WHAT THE TASK ASKS:
The passage below concerns claims about the Colombia-Venezuela border. List each thing Nuland says "we are seeing" in the border regions.

GIVEN PASSAGE:
'''
More recently, Duque’s Minister of Defense, Diego Molano, charged—without providing a shred of evidence—that the Venezuelan National Armed Forces (FAN) were being mobilized on Colombia’s border “with the support and technical assistance of Russia and Iran.”

In an interview with Colombia’s BluRadio, Nuland echoed the false charges of the Duque government. “We are concerned that the Russians seem to be increasingly active in these border regions and these are the same border regions where we are seeing violent actors, we are seeing drug trafficking, we are seeing criminality, we are seeing money laundering these kinds of things,” she said. “So what exactly is Russia doing there and, more importantly, what can the United States do together with Colombia to harden those borders and ensure that any negative activity remains on the Venezuelan side?”

Aside for the completely unsubstantiated character of the fantastic charge that Russia has any presence whatsoever on the Colombia-Venezuela border, the claim that sealing this frontier would protect Colombia from “negative activity” spilling over from Venezuela is preposterous.
'''
EXERCISE DATA:
'''
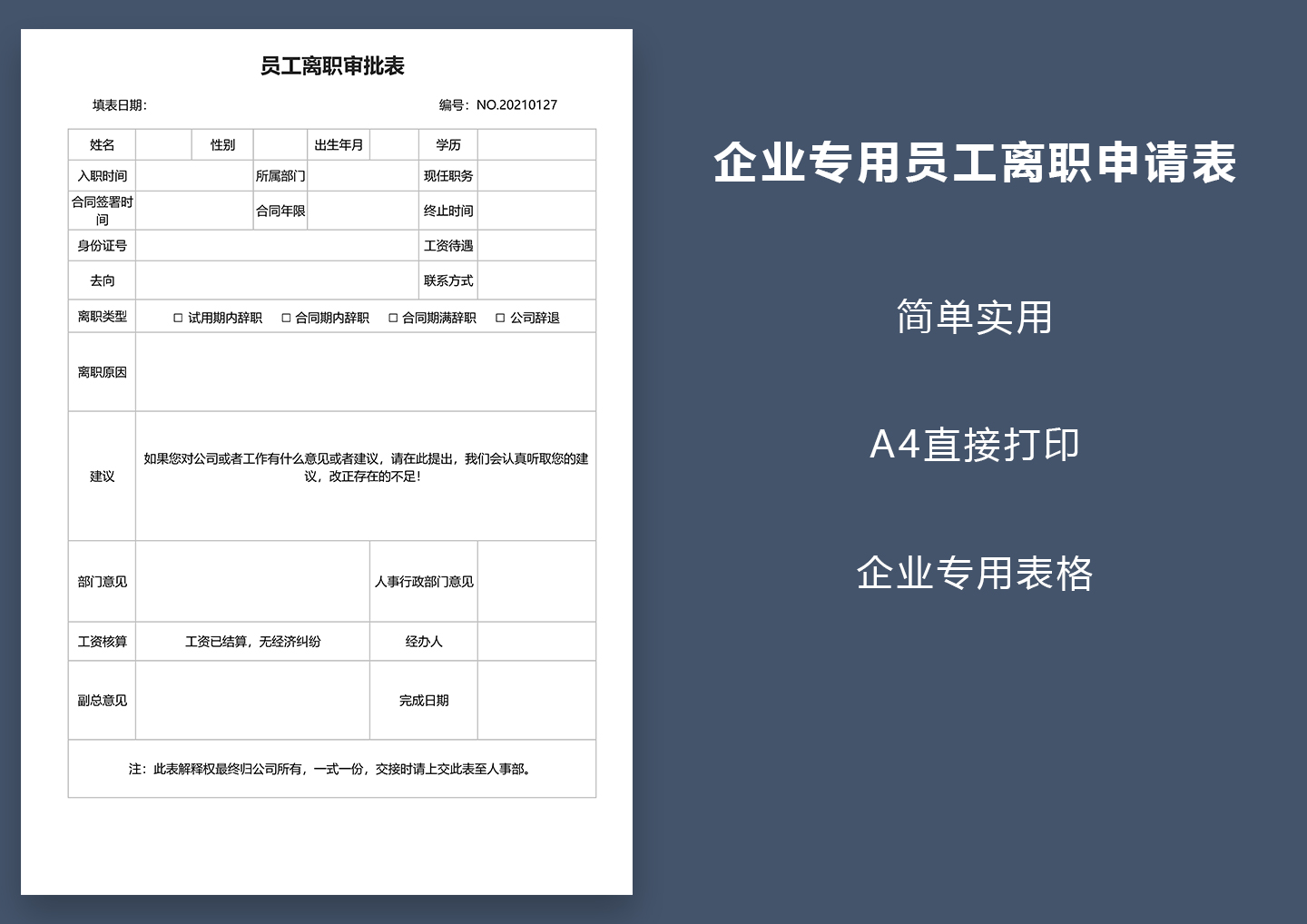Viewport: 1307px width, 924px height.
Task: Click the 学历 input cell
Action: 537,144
'''
'''
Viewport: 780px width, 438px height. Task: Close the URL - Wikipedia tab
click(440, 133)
'''
'''
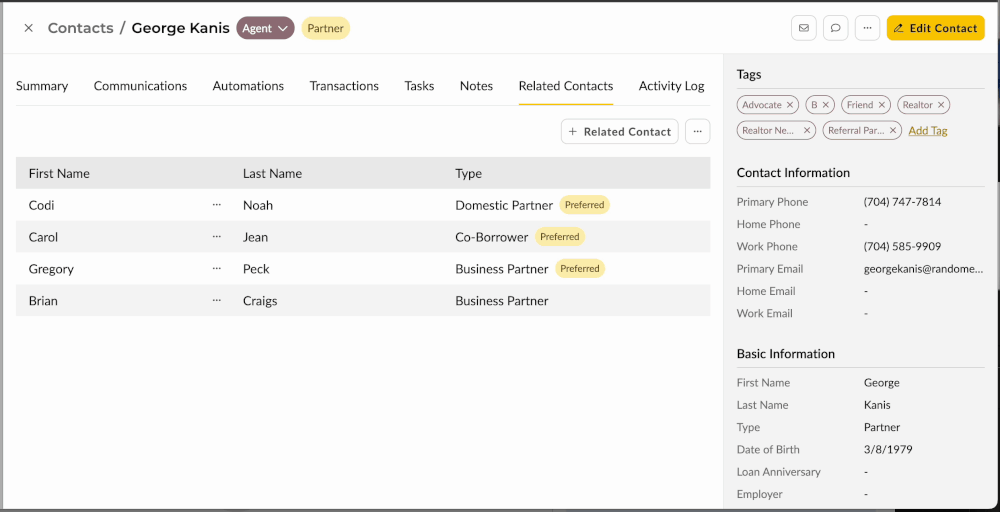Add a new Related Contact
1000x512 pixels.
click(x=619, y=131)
'''
RESULT OF THIS EXERCISE:
- violent actors
- drug trafficking
- criminality
- money laundering